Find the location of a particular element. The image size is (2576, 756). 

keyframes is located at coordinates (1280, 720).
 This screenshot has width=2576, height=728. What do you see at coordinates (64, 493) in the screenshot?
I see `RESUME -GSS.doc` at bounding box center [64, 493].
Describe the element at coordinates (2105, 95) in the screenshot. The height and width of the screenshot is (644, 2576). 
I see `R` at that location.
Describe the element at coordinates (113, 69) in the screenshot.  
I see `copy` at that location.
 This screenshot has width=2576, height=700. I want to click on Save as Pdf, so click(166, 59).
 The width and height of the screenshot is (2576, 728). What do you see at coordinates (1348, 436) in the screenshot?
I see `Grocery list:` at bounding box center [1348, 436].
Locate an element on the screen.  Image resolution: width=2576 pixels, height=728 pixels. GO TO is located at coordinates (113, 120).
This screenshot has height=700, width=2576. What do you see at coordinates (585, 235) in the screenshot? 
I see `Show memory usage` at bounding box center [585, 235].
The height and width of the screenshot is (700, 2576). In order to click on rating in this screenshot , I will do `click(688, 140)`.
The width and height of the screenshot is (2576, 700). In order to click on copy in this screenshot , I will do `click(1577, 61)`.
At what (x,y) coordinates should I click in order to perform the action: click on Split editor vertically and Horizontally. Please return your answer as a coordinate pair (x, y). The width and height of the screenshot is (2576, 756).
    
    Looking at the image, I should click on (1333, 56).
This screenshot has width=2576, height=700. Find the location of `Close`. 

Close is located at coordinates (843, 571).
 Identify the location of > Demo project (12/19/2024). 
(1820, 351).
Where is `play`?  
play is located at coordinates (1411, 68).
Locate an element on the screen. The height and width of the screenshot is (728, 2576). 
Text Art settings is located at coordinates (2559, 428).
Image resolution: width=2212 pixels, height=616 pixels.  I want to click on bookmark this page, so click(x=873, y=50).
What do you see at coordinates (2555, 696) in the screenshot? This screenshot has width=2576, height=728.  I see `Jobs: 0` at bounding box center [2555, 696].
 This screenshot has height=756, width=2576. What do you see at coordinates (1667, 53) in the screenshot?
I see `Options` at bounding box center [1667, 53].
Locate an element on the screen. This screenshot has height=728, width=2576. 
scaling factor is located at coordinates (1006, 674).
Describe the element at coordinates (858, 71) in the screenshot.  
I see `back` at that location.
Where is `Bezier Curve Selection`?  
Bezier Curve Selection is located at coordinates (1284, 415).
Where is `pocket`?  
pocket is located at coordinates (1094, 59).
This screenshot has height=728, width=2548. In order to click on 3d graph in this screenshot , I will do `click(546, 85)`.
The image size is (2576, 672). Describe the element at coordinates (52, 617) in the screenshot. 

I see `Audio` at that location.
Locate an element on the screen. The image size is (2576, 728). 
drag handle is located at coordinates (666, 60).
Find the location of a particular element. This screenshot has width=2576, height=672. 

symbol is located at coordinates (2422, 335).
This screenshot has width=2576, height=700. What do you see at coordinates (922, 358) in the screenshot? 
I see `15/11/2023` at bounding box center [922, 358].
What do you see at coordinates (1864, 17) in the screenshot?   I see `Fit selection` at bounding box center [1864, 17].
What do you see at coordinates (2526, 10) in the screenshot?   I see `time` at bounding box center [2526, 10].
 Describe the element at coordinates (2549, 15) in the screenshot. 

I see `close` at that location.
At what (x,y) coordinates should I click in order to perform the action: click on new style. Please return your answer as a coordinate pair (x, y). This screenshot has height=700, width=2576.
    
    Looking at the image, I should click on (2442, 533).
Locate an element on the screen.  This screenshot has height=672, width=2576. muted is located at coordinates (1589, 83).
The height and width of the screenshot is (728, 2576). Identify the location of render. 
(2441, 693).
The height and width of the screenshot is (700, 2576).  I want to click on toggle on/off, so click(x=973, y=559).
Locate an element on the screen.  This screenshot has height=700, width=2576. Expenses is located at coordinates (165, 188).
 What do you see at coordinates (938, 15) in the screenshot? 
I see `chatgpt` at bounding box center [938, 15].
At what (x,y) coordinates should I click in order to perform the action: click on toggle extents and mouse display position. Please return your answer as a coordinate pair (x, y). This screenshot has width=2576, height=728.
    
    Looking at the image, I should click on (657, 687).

> _PROBLEM TO SOLVE_
Copy out the lines of the material starting at the line containing "Identify the location of >" and ending at the line containing "Text Art settings", both of those lines included.

> _ANSWER TO THIS TASK_
 Identify the location of > Demo project (12/19/2024). 
(1820, 351).
Where is `play`?  
play is located at coordinates (1411, 68).
Locate an element on the screen. The height and width of the screenshot is (728, 2576). 
Text Art settings is located at coordinates (2559, 428).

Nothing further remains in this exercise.